A lawyer for Donald Trump signed a written statement in June saying that all classified material kept in boxes at the former president’s Florida home had been returned to the US government, revealed a report in The New York Times this Saturday (13). ).
Trump is being investigated for possible crimes of espionage, obstruction of justice and destruction of government materials. Last Monday (8), FBI agents removed 20 boxes from his mansion in Mar-a-Lago, containing 11 sets of documents with some kind of classified classification.
According to the newspaper, the existence of the statement is a possible indication that the former president or his team were not fully transparent with federal investigators, as the seizure revealed otherwise.
The agreement was reportedly signed after Jay Bratt, a senior national security official at the US Department of Justice, visited the Florida beach club on June 3, where he met with two Trump lawyers to discuss the handling of information. confidential.
The discovery of the statement also helps explain why the search warrant used on Monday cited a possible violation of a criminal law related to obstruction.

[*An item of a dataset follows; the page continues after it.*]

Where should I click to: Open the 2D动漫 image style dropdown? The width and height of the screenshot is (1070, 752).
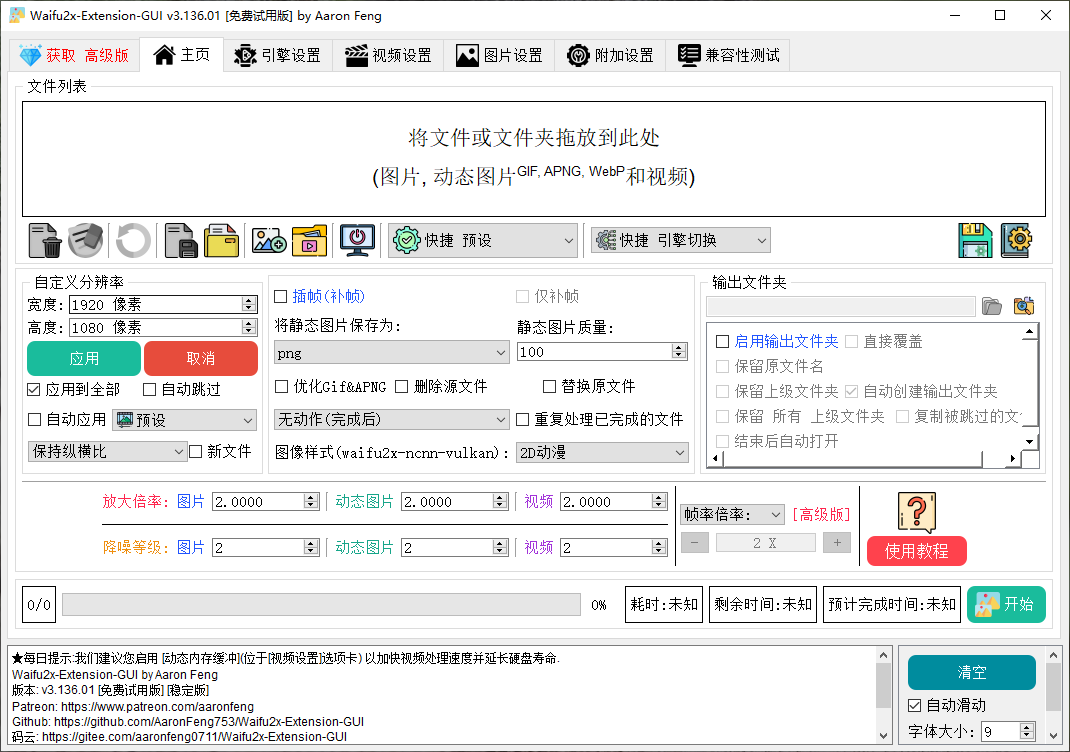(602, 453)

On Friday, Trump said he had removed the secrecy of all material found in his possession while he was still in office, but did not provide any proof that he had done so.
In a statement published Saturday, Taylor Budowich, a spokesman for Trump, neither confirmed nor denied the New York Times report, but criticized the FBI’s search, saying it was an unprecedented and unnecessary incursion, which was part of a “witch hunt fabricated by the Democrats”.
Reuters was unable to independently confirm the report, nor did it get an immediate response from the Justice Department.
The search warrant released later this week showed Trump is under federal investigation for possible violations of the Espionage Act, which prohibits spying for another country or manipulating US defense information, including sharing it with unauthorized persons.
Last year, officials at the US National Archives discovered that, after leaving the White House in January 2021, Trump took a series of government documents that should have been sent to archives. In January 2022, the former president returned 15 boxes of materials, which included several pages marked with some degree of secrecy — prompting archivists to sue the Department of Justice.
The authorities then issued a subpoena asking Trump to return documents they believed were in his possession. As part of that effort Jay Bratt, the top US security official, went to Florida in June, where he met with attorneys for the former president, who showed them boxes containing documents taken from the White House.
According to the New York Times, Bratt and his team left with the material and also obtained a written statement from one of the lawyers attesting that every document classified as classified had been delivered.
However, material taken from Trump’s home by FBI agents contained 11 sets of documents with some sort of confidential or secret marking. Some even belonged to categories that only allow viewing within a secure government facility.
It was Trump himself who revealed late Monday afternoon that his Florida home had been the target of a search operation. In the American press, there is already talk of secret information about nuclear research.
On Telegram, the former president said that this accusation “is a hoax”, as would the accusations that he was helped by the Russians in the election and the impeachment proceedings he suffered.
On Thursday (11), after a series of allegations of political persecution, US Attorney General Merrick Garland, secretary of the Department of Justice, to which the FBI reports, went on TV to say that he personally approved the operation, indicating only having made this decision after trying less invasive measures before.
Trump has never left the US political landscape since he left the presidency about a year and a half ago, but he has rarely been as smothered as he has this week. In addition to the unprecedented search of his home, which could turn into a criminal case, he invoked the right to remain silent 440 times during a deposition to authorities in New York.
The attack on the former president, publicly admitted by the Justice Department of the Joe Biden administration, raised tensions in the country. On Thursday, a gunman tried to break into an FBI building in Cincinnati (Ohio), exchanged fire with agents and was chased until he was killed. The gunman was a prolific Trump supporter on social media, and the corporation is investigating whether he has links to extremist groups in the country.